Prep 20 mins
Cook 40 mins
Best made in a cast iron skillet, this old-fashioned recipe comes from the Southern chapter of the United States Regional Cookbook, Culinary Arts Institute of Chicago, 1947.
- 1⁄2 cup butter
- 4 cups sweet potatoes (uncooked, peeled and grated)
- 1⁄4 teaspoon salt
- 1 cup cane syrup
- 1⁄2 cup sugar
- 1 cup milk
- 1⁄2 cup nuts, chopped
- 1 cup raisins
- 1⁄2 teaspoon ground cloves
- 1 teaspoon allspice
- 1 teaspoon cinnamon
- 3 eggs, well beaten
- Preheat oven to 350°F.
- Melt butter in a heavy skillet.
- Mix all remaining ingredients together, adding eggs last.
- pour mixture into the hot pan of butter; stir until heated.

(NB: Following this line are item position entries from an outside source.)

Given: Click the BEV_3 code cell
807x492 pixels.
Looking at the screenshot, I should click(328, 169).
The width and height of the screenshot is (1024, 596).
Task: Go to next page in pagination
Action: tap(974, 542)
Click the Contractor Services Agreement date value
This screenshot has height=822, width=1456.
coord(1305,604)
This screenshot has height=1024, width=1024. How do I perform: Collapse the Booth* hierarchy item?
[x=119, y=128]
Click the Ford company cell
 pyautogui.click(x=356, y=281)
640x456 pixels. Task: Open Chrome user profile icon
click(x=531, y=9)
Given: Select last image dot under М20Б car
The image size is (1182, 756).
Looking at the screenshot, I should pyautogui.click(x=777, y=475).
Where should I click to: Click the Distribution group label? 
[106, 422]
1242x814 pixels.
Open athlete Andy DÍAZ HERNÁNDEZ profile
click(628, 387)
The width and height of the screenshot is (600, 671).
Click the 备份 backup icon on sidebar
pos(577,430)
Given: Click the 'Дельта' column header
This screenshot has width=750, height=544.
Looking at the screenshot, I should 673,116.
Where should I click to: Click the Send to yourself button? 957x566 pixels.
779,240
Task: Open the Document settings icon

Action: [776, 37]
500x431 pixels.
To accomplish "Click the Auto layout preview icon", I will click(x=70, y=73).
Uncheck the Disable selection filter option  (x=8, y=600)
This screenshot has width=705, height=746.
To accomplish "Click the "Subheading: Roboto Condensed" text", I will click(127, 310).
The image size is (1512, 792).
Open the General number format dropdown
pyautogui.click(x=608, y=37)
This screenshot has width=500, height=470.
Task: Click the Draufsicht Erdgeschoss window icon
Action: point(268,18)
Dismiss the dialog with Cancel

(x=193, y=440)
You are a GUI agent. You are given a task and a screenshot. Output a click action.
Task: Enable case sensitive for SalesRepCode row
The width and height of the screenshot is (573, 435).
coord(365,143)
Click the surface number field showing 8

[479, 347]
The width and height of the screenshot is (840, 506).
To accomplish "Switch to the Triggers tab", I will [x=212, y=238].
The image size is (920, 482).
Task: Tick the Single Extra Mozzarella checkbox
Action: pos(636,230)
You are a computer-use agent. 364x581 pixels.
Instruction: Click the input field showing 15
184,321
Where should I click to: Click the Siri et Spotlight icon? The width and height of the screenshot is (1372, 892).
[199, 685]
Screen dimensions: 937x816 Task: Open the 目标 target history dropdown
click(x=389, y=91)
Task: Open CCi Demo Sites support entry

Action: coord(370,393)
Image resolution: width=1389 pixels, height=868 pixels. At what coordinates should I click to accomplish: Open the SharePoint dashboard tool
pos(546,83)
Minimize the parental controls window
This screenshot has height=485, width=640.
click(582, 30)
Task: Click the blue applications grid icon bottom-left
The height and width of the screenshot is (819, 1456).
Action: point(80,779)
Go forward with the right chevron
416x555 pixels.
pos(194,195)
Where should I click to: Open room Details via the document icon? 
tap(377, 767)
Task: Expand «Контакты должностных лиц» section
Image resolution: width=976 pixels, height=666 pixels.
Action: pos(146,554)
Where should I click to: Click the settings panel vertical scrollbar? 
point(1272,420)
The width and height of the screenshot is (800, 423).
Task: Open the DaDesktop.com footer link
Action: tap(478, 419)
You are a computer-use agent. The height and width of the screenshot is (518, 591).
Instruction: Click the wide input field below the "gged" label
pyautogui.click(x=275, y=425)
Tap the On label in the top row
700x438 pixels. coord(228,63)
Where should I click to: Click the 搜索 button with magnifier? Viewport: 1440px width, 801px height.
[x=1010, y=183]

- Place skillet in oven to bake.
- When crusted around edge and top, turn under and let the crust form again.
- Do this twice, allowing the last to remain on the sides and top.
- This requires about 40 minutes.
- Serve with cream sweetened and flavored to taste.
- The cast iron skillet bakes well and causes the pudding to be desirably dark.